Stored entries
┌────────

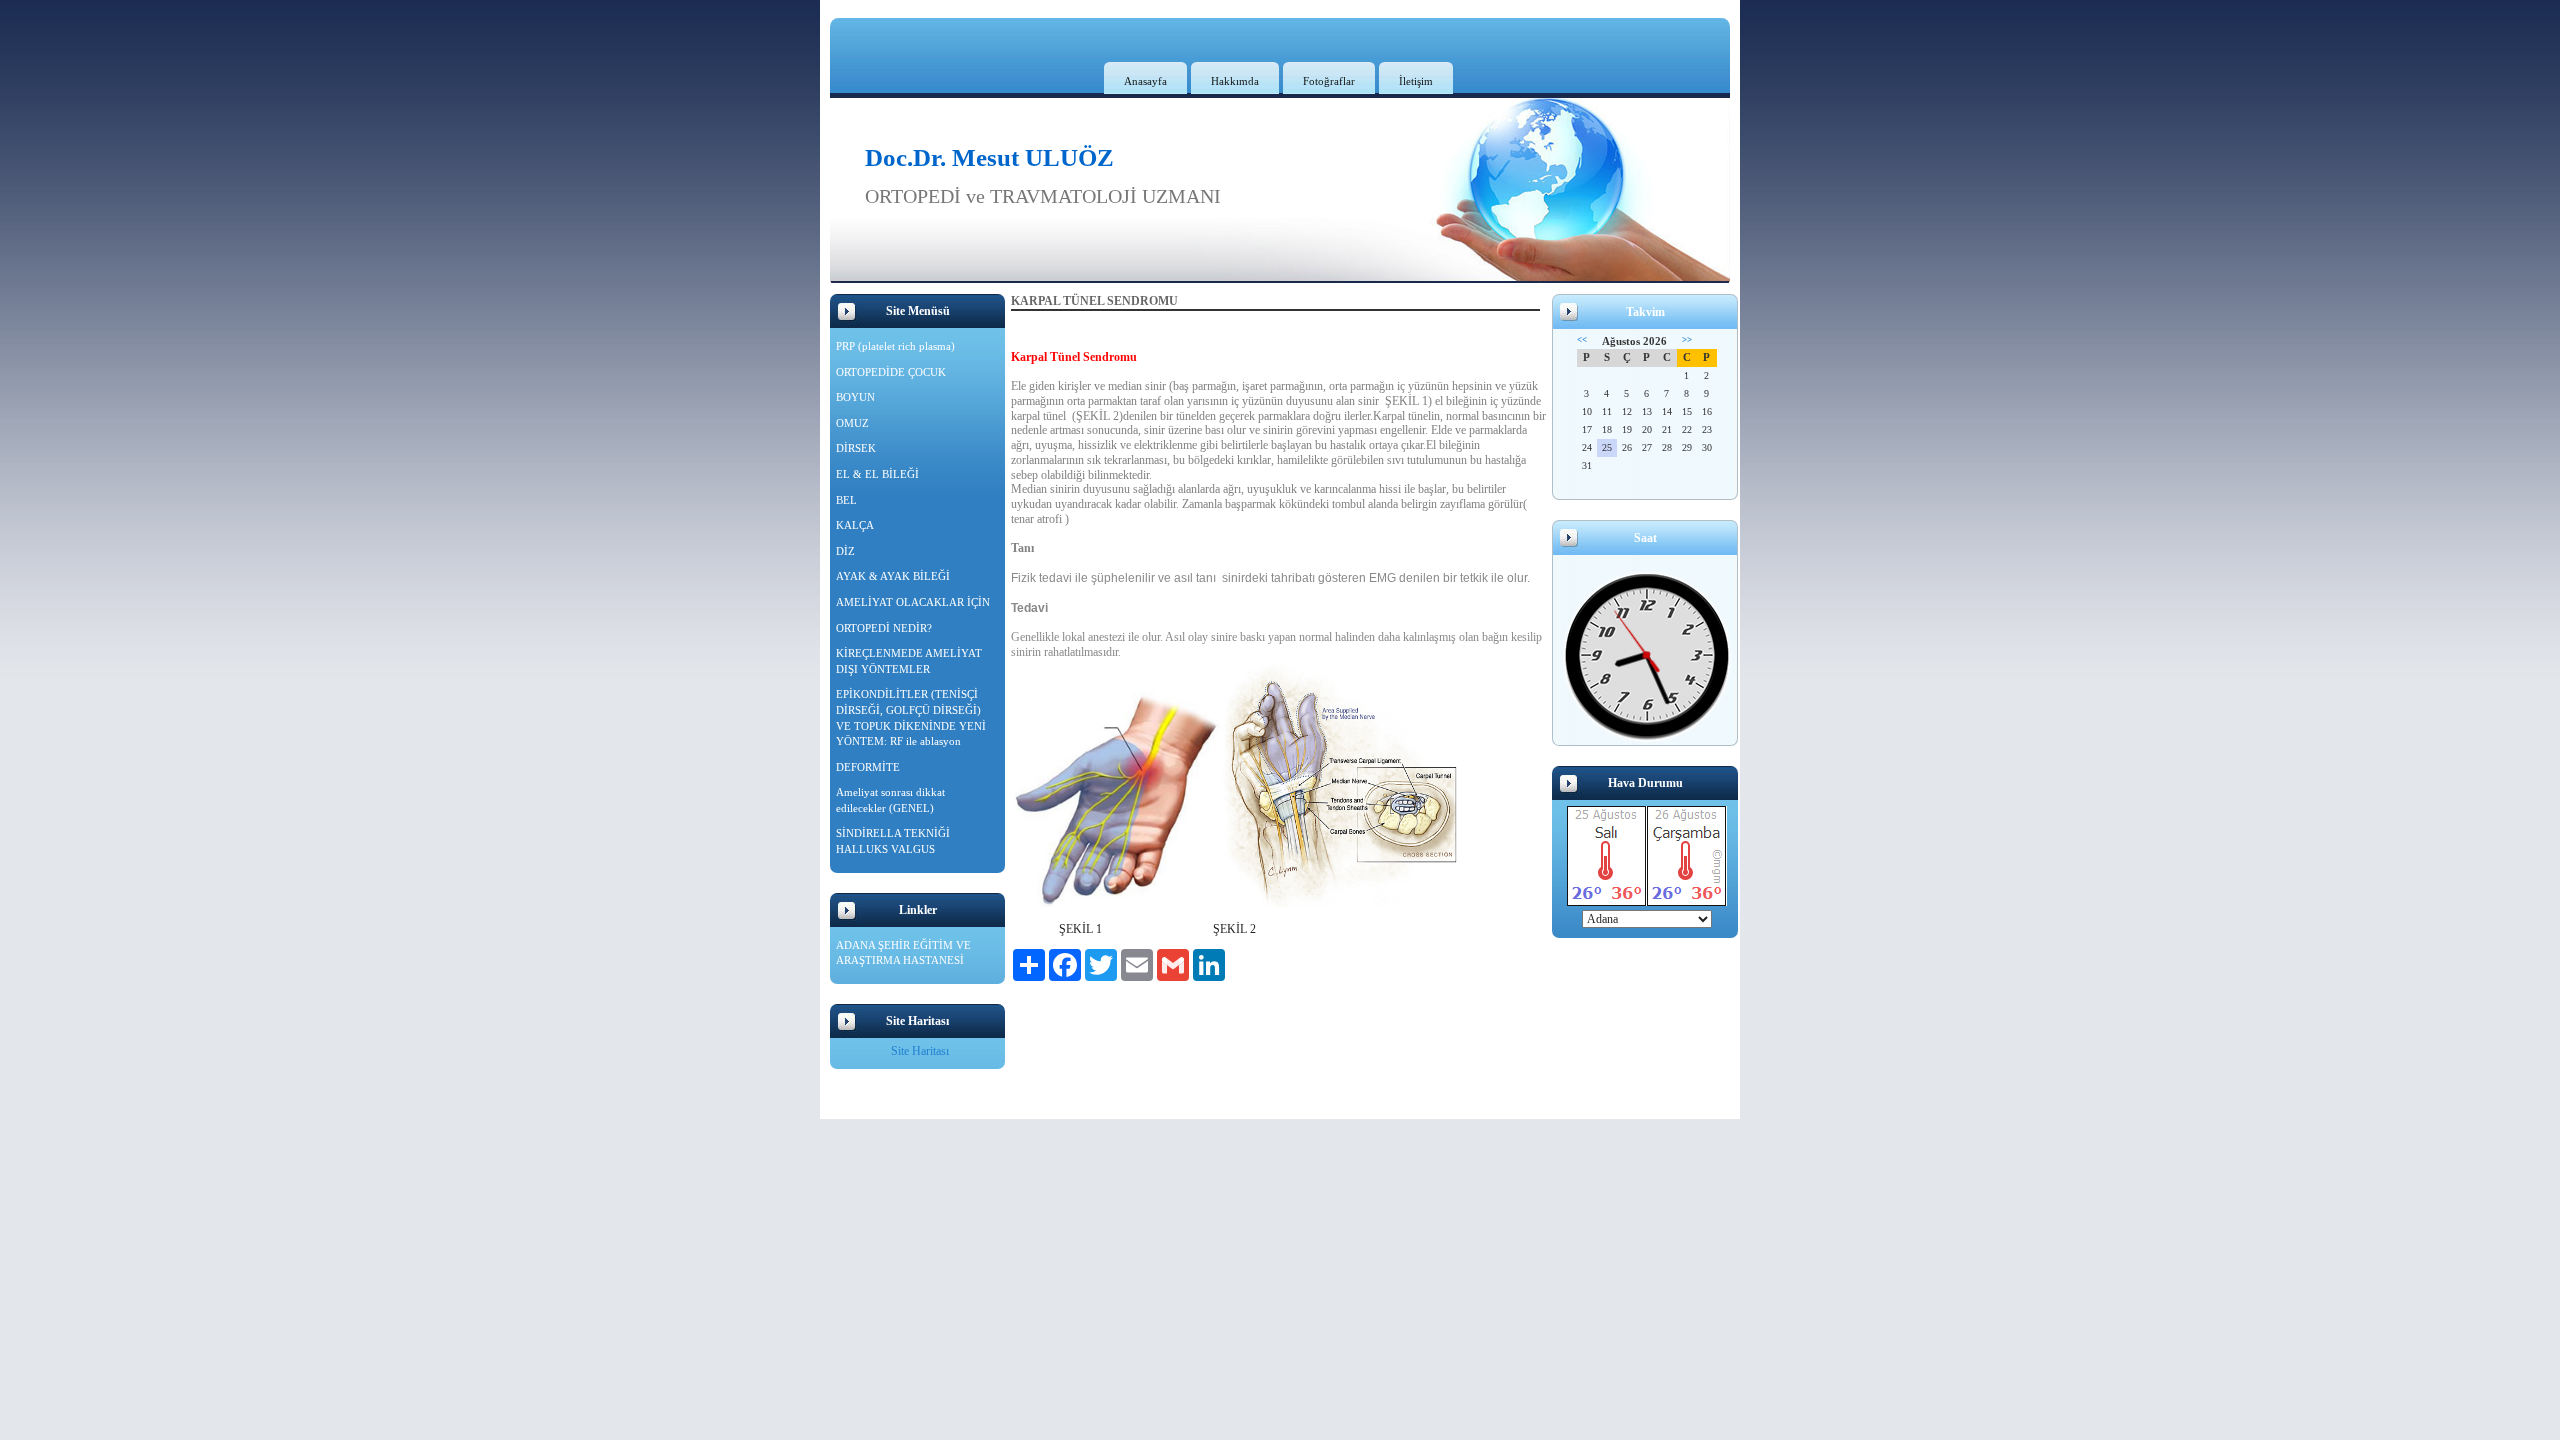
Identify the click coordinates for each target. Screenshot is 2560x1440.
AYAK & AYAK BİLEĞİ (893, 576)
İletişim (1416, 81)
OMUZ (852, 423)
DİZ (845, 551)
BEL (846, 500)
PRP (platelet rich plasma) (895, 346)
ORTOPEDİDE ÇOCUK (891, 372)
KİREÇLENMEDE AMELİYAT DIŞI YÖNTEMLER (909, 661)
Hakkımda (1235, 81)
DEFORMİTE (868, 767)
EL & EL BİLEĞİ (877, 474)
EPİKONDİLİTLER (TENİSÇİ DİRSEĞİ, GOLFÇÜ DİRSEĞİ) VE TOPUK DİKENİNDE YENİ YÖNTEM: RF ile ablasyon (911, 717)
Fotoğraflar (1329, 81)
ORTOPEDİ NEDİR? (884, 628)
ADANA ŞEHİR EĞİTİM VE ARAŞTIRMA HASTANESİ (903, 953)
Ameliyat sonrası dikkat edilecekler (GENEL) (890, 800)
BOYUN (855, 397)
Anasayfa (1145, 81)
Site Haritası (920, 1051)
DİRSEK (856, 448)
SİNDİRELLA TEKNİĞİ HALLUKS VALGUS (893, 841)
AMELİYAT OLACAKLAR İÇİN (913, 602)
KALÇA (855, 525)
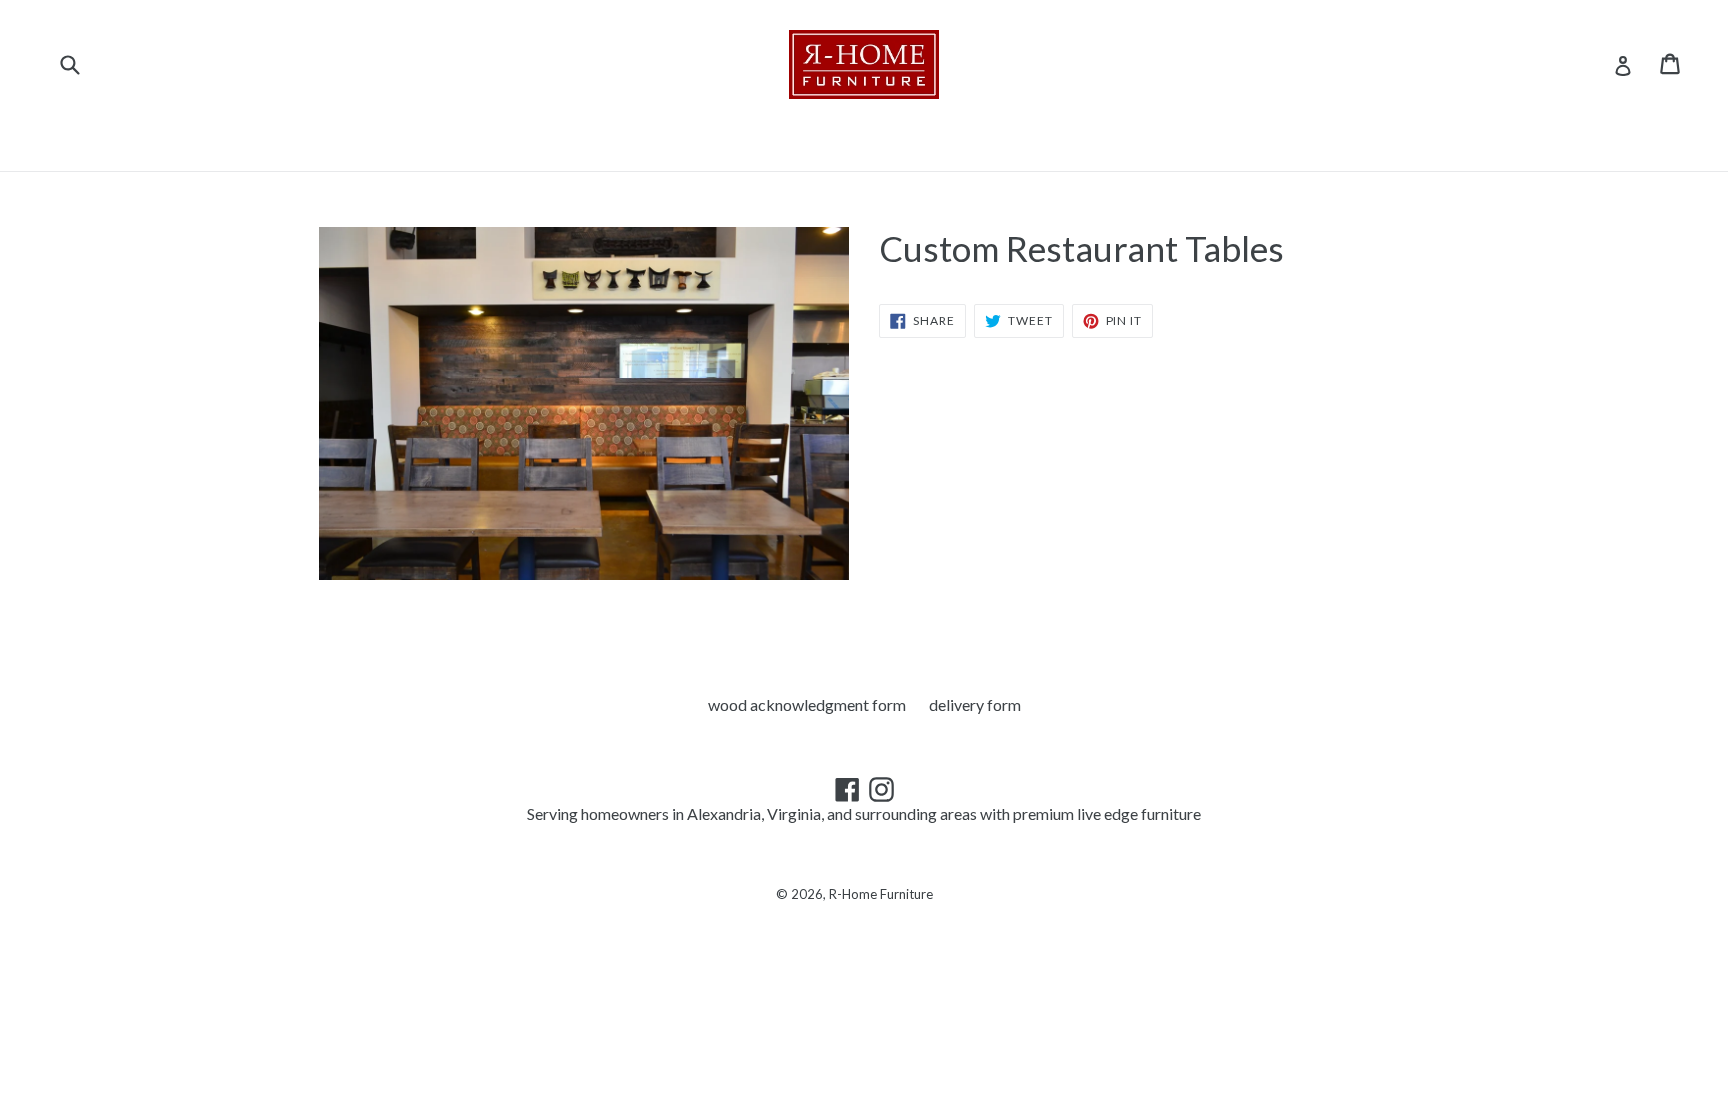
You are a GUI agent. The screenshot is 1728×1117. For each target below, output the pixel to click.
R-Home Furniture (881, 894)
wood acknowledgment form (807, 704)
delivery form (975, 704)
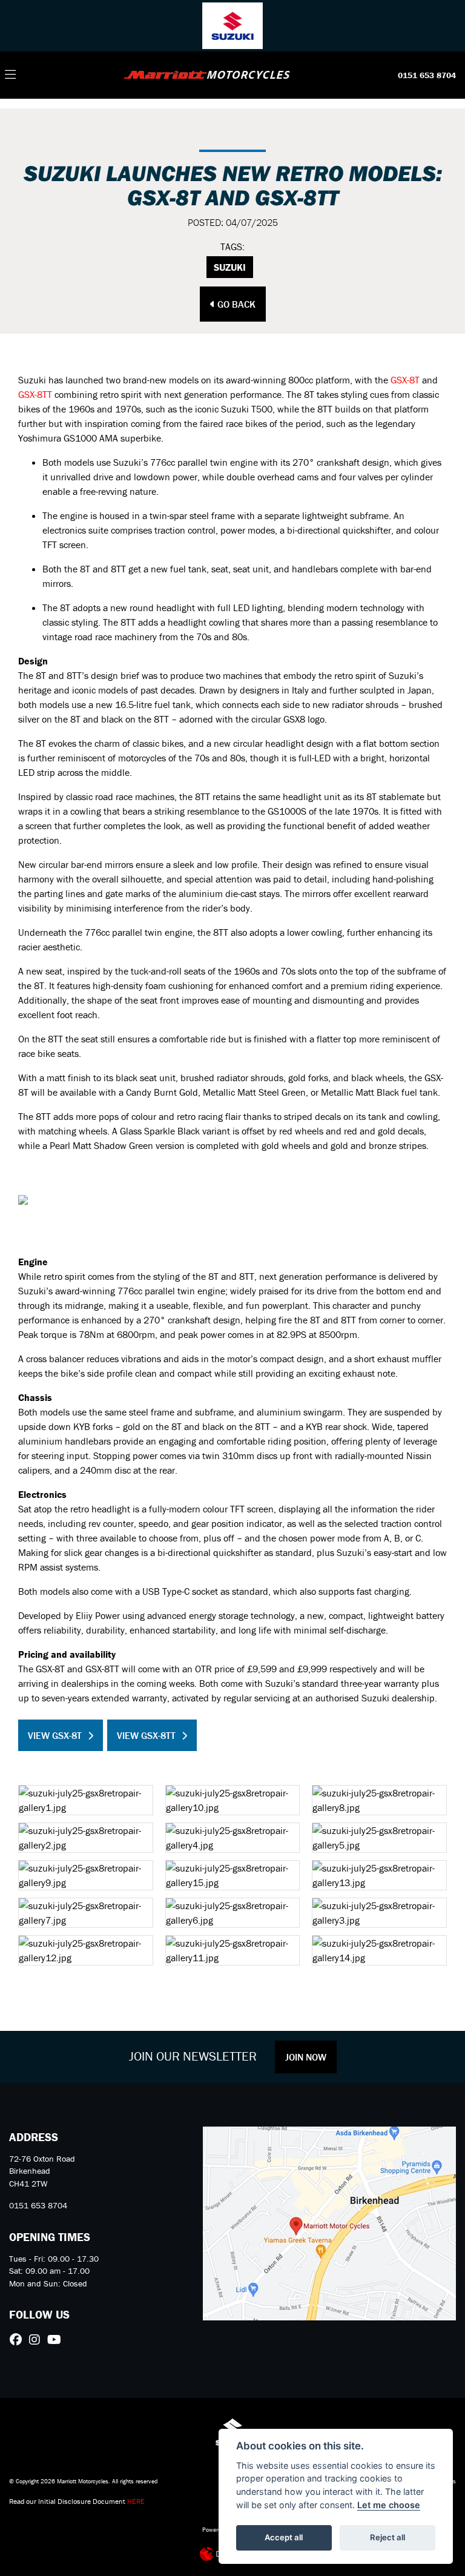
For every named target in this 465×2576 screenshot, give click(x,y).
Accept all (284, 2537)
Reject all (387, 2537)
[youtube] (57, 2339)
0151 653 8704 (427, 75)
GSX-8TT (35, 394)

└────────

Work to complete:
Within the data above, how many lines contain the word "each"? Write only the number.

Task solution:
2